The paper tackles the problem of arbitrary object orientation in aerial images by implementing a strictly rotation-equivariant backbone and neck network, and proposes a multi-branch head network to reduce parameters while improving accuracy, resulting in state-of-the-art performance on DOTA-v1.0, DOTA-v1.5, and DIOR-R datasets with low parameter count.

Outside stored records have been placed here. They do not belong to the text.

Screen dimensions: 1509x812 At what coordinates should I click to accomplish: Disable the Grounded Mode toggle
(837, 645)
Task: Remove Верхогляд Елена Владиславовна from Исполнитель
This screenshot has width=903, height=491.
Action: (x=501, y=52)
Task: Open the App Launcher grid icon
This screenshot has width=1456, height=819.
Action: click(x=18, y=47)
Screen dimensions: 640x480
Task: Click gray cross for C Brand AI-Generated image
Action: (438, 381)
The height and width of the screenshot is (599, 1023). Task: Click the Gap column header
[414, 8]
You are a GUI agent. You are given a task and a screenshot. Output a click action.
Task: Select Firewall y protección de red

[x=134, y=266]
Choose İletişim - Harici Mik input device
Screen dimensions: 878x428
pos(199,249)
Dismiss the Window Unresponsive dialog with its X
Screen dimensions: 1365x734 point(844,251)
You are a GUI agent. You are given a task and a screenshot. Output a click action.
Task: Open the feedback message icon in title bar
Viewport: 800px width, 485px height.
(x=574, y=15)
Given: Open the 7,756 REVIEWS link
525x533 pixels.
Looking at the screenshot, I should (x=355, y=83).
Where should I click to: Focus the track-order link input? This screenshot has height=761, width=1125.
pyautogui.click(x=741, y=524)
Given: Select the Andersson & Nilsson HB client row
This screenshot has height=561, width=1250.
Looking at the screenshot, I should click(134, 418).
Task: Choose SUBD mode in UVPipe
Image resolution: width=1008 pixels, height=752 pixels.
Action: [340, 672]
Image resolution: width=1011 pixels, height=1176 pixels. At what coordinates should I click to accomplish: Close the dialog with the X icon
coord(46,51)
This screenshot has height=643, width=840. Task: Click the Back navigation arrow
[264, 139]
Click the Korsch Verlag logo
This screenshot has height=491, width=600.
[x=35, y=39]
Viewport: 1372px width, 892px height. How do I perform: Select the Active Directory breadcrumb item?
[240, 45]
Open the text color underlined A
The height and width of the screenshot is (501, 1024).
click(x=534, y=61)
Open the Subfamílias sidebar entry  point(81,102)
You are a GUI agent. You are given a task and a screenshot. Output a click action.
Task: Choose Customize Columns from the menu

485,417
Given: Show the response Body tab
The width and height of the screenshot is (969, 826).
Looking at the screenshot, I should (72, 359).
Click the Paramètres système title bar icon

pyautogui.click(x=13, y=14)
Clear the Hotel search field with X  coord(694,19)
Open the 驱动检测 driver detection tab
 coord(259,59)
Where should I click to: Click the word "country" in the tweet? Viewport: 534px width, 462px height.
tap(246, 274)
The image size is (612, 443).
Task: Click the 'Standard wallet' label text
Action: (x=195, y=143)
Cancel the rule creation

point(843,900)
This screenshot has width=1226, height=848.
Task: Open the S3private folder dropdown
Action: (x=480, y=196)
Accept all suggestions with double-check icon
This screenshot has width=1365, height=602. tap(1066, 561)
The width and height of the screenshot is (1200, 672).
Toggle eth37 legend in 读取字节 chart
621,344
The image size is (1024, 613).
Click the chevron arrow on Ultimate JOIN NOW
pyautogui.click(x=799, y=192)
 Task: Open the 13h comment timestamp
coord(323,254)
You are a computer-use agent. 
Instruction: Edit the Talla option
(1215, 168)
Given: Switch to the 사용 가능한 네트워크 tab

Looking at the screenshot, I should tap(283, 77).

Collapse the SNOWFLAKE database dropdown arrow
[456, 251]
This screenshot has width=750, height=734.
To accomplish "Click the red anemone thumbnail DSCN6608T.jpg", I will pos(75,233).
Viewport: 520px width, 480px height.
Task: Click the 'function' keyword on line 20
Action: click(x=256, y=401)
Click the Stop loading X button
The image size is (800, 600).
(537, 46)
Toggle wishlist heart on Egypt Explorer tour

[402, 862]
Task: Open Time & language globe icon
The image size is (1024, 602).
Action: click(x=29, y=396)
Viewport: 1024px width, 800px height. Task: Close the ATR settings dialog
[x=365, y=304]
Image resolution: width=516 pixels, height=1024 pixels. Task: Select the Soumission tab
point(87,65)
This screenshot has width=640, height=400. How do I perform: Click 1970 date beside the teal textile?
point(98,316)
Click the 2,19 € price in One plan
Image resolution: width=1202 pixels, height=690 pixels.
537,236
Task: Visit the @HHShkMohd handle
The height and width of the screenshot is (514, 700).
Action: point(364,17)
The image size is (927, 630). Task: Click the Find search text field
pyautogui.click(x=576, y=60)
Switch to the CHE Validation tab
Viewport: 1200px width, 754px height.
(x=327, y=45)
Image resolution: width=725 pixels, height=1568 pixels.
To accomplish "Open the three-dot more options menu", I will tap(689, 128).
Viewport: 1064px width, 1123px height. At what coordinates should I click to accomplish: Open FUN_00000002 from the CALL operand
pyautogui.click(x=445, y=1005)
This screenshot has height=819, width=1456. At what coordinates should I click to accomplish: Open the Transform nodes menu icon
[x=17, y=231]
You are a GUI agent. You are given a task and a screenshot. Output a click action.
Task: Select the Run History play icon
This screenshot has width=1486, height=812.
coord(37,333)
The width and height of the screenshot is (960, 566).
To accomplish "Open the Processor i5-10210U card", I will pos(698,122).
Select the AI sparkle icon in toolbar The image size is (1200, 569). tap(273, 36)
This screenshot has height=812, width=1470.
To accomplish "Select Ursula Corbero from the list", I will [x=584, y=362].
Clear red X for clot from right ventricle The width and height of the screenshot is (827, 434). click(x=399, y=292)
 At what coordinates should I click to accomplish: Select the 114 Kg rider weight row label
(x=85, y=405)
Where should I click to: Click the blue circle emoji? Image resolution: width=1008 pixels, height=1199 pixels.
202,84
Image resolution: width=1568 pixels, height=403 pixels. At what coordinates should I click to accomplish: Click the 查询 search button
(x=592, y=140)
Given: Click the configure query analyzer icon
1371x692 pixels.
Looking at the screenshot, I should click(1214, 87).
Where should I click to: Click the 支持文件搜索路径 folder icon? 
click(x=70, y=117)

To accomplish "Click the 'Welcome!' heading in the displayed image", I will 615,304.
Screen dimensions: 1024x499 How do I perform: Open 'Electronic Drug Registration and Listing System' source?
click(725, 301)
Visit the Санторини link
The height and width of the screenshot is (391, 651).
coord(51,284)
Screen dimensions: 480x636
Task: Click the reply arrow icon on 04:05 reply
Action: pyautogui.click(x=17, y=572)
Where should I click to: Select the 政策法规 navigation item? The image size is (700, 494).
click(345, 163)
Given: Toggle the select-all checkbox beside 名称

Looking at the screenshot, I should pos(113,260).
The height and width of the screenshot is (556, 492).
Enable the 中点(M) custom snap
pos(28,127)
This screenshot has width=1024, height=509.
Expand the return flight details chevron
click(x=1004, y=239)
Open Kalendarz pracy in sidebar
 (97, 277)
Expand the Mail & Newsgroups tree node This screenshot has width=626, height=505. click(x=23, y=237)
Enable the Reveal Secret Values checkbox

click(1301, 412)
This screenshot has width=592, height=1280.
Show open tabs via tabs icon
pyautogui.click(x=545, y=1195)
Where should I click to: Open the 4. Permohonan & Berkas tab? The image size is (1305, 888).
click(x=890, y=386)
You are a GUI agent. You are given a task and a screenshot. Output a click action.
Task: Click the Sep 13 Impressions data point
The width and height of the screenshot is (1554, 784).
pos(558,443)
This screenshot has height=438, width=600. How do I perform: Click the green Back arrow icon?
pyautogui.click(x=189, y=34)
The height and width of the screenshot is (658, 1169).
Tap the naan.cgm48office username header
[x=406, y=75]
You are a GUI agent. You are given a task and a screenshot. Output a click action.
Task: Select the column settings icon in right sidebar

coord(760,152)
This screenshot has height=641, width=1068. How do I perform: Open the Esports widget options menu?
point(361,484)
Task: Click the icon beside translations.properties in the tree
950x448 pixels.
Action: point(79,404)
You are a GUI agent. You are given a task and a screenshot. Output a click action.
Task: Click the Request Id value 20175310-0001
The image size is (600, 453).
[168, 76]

Due to the arbitrary orientation of objects in aerial images, rotation equivariance is a critical property for aerial object detectors. However, recent studies on rotation-equivariant aerial object detection remain scarce. Most detectors rely on data augmentation to enable models to learn approximately rotation-equivariant features. A few detectors have constructed rotation-equivariant networks, but due to the breaking of strict rotation equivariance by typical downsampling processes, these networks only achieve approximately rotation-equivariant backbones. Whether strict rotation equivariance is necessary for aerial image object detection remains an open question. In this paper, we implement a strictly rotation-equivariant backbone and neck network with a more advanced network structure and compare it with approximately rotation-equivariant networks to quantitatively measure the impact of rotation equivariance on the performance of aerial image detectors. Additionally, leveraging the inherently grouped nature of rotation-equivariant features, we propose a multi-branch head network that reduces the parameter count while improving detection accuracy. Based on the aforementioned improvements, this study proposes the Multi-branch head rotation-equivariant single-stage Detector (MessDet), which achieves state-of-the-art performance on the challenging aerial image datasets DOTA-v1.0, DOTA-v1.5 and DIOR-R with an exceptionally low parameter count.